Indeed. Which allows an attacker who is familiar with previous regulatory action to estimate the fine based on the specific circumstances involved in their attack.

1 comments

Different sector, different country, different regulatory body, different regulator. Maybe the fines are comparable but I have my doubts that this could ever be a viable strategy.

But in any case that is not the problem of the regulations.

I'm not convinced by this; if a company was approached by an attacker who threatened to

a) Release stolen data;

b) Anonymously supply the regulator with full details of the leak

unless a ransom was paid, I imagine that the threat of an audit and potential regulatory action would be enough to persuade the company to pay the ransom if it believed the cost of the ransom to be lower than the cost of an investigation by the regulator.

The incentive of the GDPR is for the companies to place inherent value in their data safety. So either the companies can pay and not invest in future safety to come out cheaper in the short run with the added risk of future attacks.
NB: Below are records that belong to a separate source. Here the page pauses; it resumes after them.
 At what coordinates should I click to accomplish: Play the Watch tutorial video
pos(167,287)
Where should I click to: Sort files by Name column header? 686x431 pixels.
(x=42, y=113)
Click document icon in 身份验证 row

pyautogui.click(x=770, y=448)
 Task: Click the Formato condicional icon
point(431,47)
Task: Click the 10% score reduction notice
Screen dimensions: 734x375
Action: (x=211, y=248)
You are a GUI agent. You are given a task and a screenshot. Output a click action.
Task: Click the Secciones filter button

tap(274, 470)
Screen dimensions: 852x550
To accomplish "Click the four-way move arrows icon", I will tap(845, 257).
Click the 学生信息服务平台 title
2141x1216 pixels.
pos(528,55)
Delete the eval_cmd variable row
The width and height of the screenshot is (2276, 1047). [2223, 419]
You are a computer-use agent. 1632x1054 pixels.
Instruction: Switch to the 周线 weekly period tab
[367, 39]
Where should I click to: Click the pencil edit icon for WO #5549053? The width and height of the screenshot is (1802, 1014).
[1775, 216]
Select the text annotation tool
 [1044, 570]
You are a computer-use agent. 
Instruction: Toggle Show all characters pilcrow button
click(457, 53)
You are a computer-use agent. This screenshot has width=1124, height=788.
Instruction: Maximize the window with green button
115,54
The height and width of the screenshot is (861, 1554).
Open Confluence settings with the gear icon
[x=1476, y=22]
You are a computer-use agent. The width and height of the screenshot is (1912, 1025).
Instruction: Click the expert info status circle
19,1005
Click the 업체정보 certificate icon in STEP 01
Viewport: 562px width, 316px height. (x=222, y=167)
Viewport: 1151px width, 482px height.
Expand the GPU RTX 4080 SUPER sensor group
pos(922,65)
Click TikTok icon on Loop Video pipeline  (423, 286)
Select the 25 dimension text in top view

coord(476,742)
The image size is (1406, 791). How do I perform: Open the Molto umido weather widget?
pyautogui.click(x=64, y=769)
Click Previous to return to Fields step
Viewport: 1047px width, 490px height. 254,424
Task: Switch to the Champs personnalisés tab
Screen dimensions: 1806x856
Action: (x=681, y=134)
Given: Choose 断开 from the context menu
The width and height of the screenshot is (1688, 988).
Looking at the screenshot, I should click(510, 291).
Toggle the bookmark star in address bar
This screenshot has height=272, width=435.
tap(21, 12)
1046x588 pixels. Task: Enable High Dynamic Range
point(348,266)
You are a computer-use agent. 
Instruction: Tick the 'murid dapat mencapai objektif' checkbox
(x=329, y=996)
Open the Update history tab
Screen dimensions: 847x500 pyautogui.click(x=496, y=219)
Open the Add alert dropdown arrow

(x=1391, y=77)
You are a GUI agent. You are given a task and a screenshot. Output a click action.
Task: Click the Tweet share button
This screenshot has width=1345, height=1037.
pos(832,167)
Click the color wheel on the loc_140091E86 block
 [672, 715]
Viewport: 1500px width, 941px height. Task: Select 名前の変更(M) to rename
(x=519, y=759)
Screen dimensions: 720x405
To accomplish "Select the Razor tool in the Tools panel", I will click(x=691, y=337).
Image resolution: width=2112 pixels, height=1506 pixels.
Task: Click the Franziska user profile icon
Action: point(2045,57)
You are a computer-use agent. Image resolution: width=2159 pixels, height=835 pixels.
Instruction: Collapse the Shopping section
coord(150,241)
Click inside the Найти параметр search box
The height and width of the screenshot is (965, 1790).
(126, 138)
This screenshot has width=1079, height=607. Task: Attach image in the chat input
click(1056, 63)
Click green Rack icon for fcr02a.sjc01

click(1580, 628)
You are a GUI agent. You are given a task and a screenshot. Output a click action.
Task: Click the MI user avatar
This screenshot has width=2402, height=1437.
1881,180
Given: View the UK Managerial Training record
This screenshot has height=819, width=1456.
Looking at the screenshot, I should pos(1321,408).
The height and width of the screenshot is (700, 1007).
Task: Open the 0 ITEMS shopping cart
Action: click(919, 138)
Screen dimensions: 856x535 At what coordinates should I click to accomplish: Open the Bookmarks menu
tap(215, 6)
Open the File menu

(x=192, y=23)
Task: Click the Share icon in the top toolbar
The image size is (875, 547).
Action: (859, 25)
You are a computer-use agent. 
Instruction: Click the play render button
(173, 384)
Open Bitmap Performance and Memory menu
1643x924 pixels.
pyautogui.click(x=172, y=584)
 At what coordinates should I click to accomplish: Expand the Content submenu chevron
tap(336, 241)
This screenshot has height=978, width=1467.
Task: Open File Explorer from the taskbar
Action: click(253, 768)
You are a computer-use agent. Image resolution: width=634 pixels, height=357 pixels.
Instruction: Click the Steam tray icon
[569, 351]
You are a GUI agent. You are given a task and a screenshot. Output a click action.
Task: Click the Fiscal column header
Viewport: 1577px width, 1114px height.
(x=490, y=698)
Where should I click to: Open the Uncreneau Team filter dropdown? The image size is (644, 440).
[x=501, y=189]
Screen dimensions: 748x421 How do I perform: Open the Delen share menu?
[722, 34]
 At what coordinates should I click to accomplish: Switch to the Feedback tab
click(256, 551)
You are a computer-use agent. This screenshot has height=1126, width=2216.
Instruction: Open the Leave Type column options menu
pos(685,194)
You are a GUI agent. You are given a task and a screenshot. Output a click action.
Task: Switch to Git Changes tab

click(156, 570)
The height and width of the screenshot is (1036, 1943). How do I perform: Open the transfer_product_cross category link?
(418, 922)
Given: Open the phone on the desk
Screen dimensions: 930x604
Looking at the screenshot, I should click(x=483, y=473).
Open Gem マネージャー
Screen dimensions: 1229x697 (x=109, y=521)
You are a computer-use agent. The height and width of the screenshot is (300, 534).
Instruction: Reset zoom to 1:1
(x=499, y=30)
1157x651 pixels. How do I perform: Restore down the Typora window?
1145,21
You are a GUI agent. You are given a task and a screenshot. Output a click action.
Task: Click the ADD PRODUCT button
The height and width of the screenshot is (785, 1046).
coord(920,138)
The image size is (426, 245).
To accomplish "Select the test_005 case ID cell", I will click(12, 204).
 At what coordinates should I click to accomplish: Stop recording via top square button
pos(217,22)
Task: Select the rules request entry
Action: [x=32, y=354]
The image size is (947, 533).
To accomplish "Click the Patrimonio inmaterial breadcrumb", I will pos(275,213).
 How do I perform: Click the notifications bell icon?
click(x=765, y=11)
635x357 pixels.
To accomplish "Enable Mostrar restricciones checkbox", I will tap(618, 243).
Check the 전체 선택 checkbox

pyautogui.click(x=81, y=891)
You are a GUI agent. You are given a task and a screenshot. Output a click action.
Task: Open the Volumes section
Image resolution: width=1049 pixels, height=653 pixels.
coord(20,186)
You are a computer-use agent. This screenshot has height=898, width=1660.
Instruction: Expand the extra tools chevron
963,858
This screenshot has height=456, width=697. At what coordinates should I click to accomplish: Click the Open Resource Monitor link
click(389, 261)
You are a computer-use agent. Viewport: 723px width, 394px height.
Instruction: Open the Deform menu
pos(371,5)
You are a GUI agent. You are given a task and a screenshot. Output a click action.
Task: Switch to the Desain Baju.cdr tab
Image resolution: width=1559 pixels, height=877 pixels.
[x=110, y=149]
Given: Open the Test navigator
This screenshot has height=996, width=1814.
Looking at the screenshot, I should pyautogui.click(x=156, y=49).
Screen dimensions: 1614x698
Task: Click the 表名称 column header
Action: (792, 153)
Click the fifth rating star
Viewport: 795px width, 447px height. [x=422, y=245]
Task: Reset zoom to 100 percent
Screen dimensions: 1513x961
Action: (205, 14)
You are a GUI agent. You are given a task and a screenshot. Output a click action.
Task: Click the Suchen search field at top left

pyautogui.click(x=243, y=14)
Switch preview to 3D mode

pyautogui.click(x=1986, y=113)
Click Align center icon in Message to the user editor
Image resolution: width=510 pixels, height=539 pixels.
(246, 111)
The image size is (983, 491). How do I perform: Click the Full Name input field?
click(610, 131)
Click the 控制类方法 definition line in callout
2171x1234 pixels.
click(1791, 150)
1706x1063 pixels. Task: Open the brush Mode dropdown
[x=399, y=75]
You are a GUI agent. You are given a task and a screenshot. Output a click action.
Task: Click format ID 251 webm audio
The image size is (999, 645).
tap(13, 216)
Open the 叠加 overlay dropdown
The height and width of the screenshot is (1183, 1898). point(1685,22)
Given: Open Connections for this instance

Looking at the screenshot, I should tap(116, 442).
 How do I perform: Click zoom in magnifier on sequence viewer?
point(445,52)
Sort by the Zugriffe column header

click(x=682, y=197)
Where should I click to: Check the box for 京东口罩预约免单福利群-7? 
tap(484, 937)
Or they could cooperate, proactively reach out to regulators with a plan to improve and pay the fine.
Yes, they could.

Or they could pay the ransom, which they deem to be less expensive than dealing with the regulator, and improve their data security to ensure they don't get caught out again.

I fully understand (and support) the reasoning behind GDPR; I just think that in this case there is a path which is easily open to abuse by attackers.